As the recent news about our progress on funding makes the circuit and…some other news (ahem) looms nearer and nearer, we are understandably being asked questions about the game’s scope, mechanics and genre. We’ve been deliberately coy on specifics and the biggest reason has been to minimize the misery for the fans if things never gelled. Now that we’re feeling more confident in the way things have shaped up it seems fair to start sharing our thoughts on the game itself.
One of the strongest themes I’ve heard from fans of Redwall is easiest to describe this way:
We want to live there.
Sure the action and the adventure and all of that is important, but more than that…is something much less than that, something simpler.
From that observation I’ve wanted to look for games that were able to make simple things playable and by simple I mean the slow-paced actions of a quiet life: sewing, fishing, cooking, chopping wood. As you might imagine there aren’t many examples of that kind of game but one that stands out is Harvest Moon. I distinctly remember the game from my GameCube and getting totally engrossed in husbanding turnips. But as I thought back, I couldn’t quite put my finger on why it was fun.
The more I thought about it, the more I understood that it was important for me to figure this out – what was fun about Harvest Moon? And I’m not the only one, many, many people remember the series with a lot of affection (over 12M copies have sold worldwide (http://www.vgchartz.com/gamedb/?name=harvest+moon)). So I went to a local shop that sells used games and get set up to explore this iconic title all over again.
What caught my eye, and what felt very different from newer games like FarmVille was that I actually cared what happened. I cared about the farm, about my cow, about my dog, and about the other people in the village. That seems in marked contrast to the various X-ville games where my mind is occupied by efficiency and optimization.
I found in Harvest Moon a series of interconnected entropic systems that all require me to invest in them and in the process of investing my time they become ‘mine’ in a way my Zynga farm never does. No doubt the story and the sense of interpersonal relationships only heightens that experiences since I’m not only invested in a series of mechanical and predictable processes, but also exploring the cloudy and (seemingly) unpredictable world of friends, families and even a bride.
Ultimately I came to believe that the farm kept me occupied but it was the people that kept me coming back. It reminded me of a similar experience with Mass Effect. I was fascinated to explore the dialog trees and relationship opportunities. I spent long hours walking around the Normandy chatting it up with everybody and for me – that’s what I came to feel was akin to living in those environments.
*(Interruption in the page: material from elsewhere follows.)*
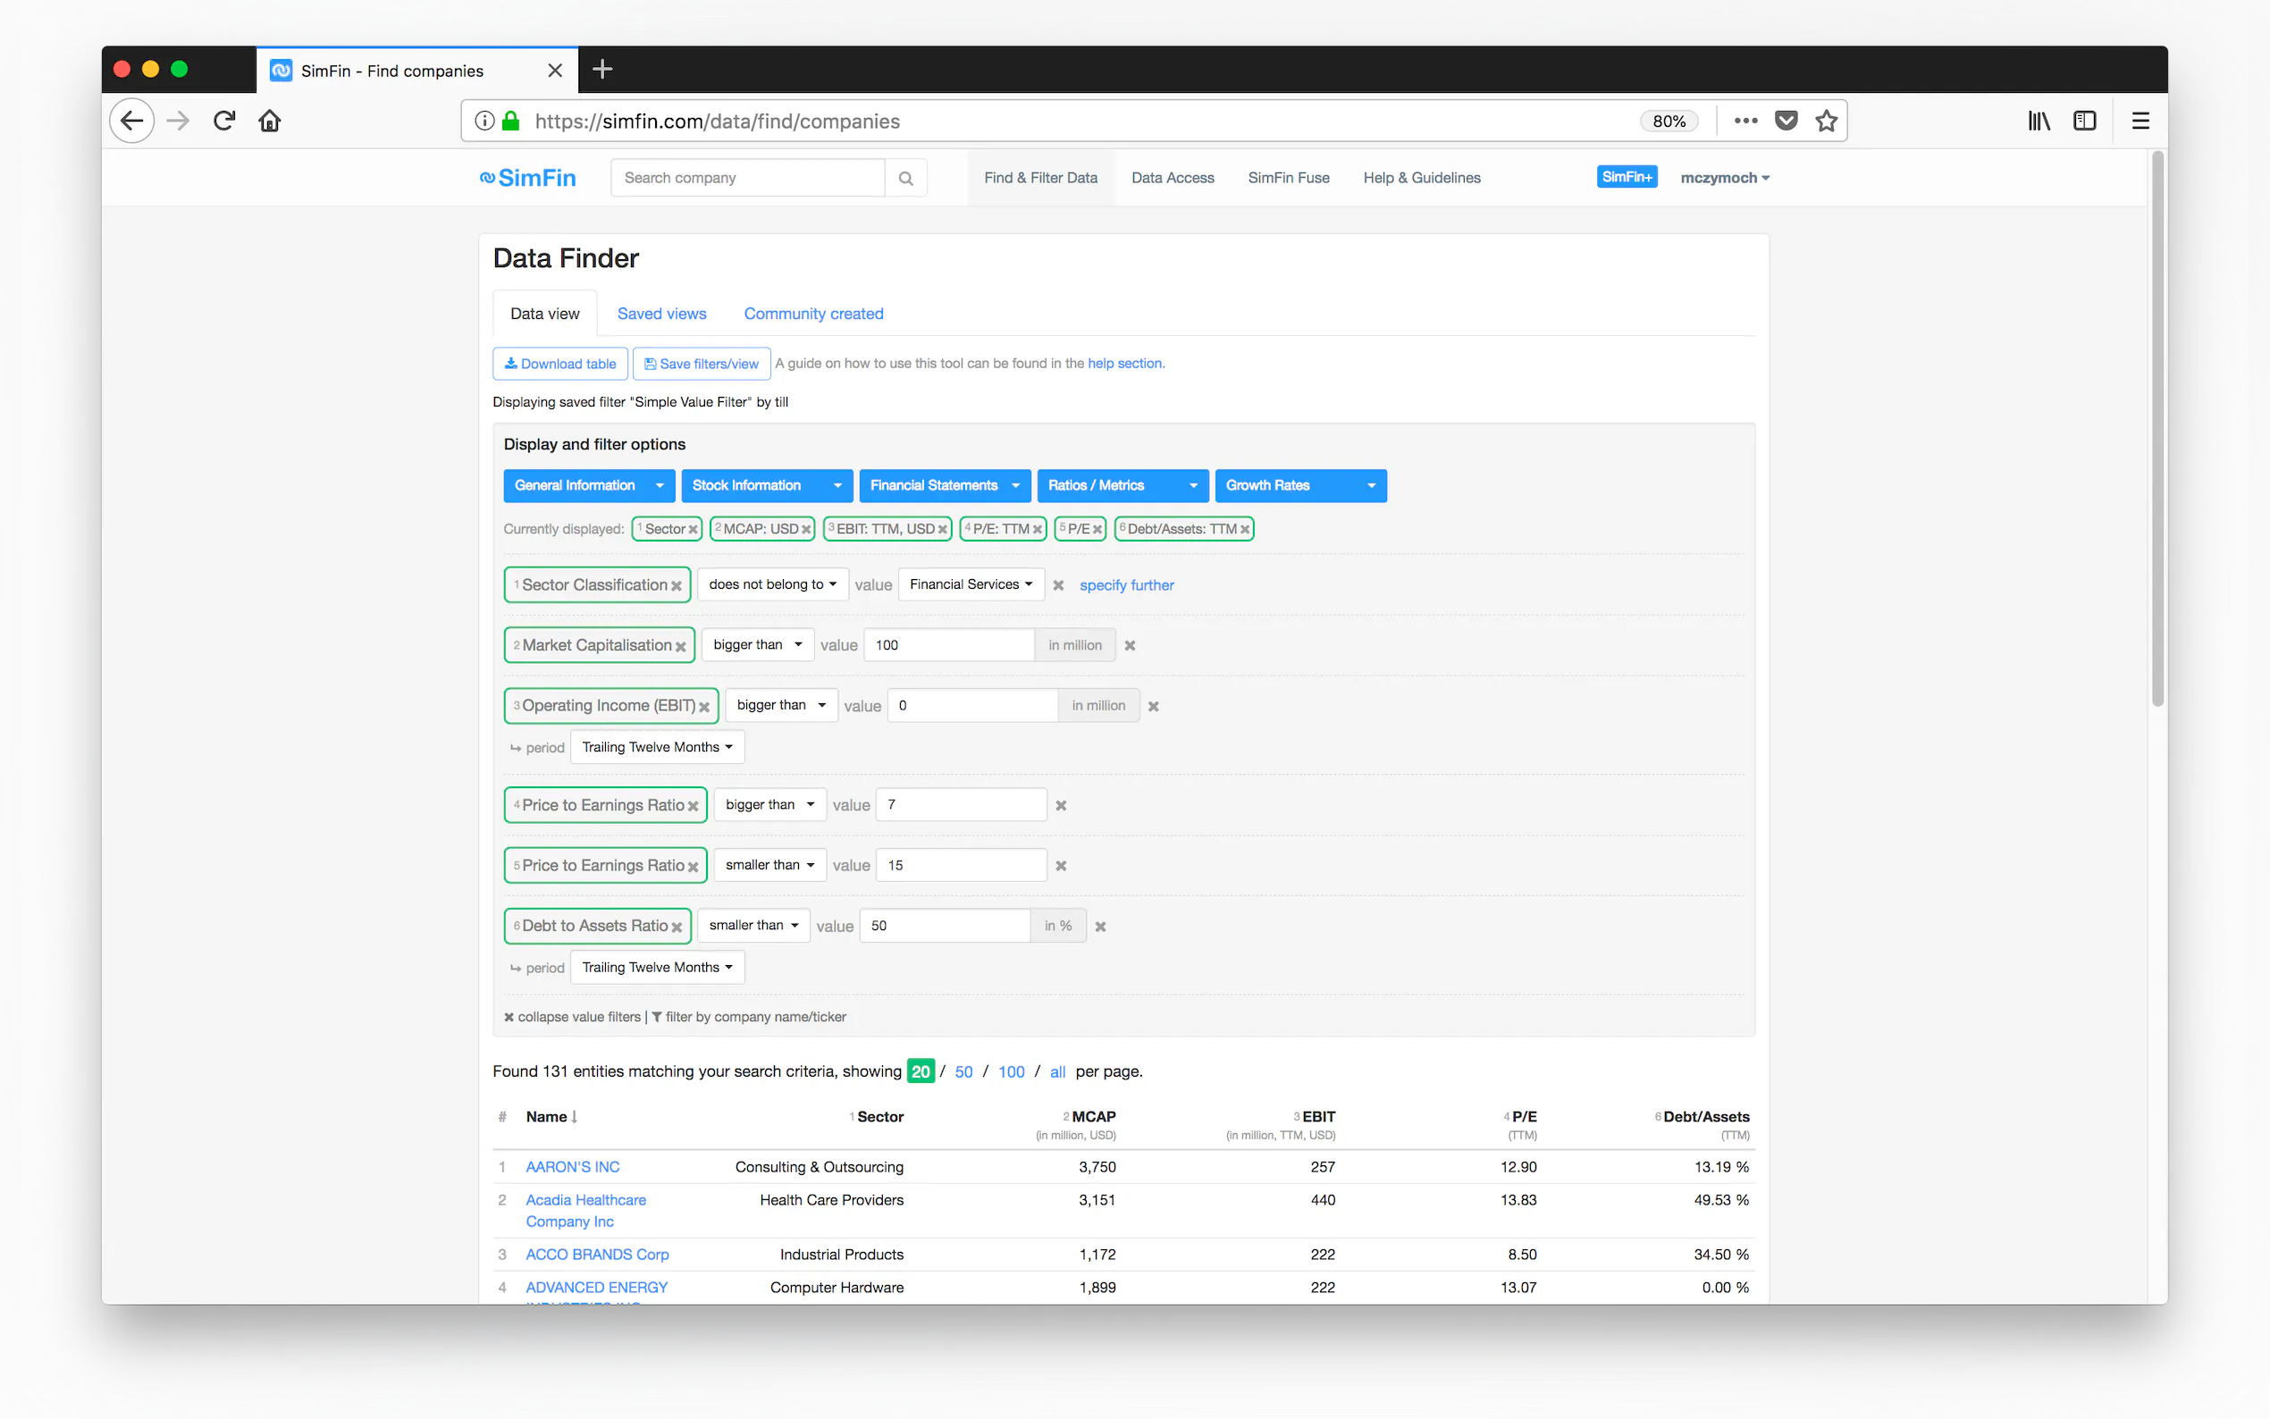The height and width of the screenshot is (1419, 2270).
Task: Expand Ratios / Metrics dropdown
Action: click(1122, 485)
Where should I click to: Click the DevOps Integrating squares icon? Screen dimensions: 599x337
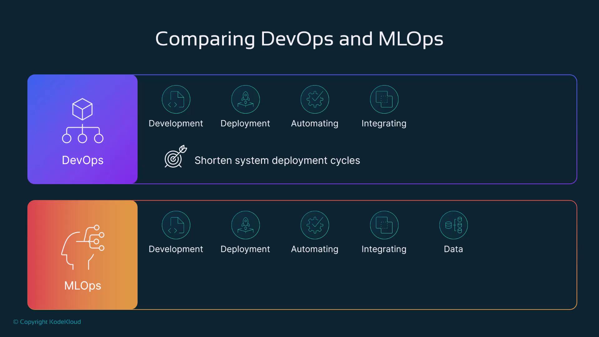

But where Mass Effect felt ultimately goal-driven, I was explicitly trying to open up new branches in the tree, Harvest Moon felt closer to real life. In many ways there are no set goals. Of course there are interesting leads, opportunities to explore and invent, but no real pressure. To my knowledge there is no way to loose Harvest Moon, where in Mass Effect the story line tends to pull the game forward even if you choose to tacitly ignore it.
We said a long time ago that when it came to Redwall the story was sacrosanct. I think we’d be doing it wrong if there was a possibility in which the Abbey could be lost or known characters could get killed.
Ideally, we want to walk a line in which I can spend as long as I want just hanging out in the Abbey, drinking October Ale, singing hale to fallen friends, and sunning ones ears on the parapets in summer. That’s what life in Redwall is like. And that’s a life worth fighting for when threatened from the outside.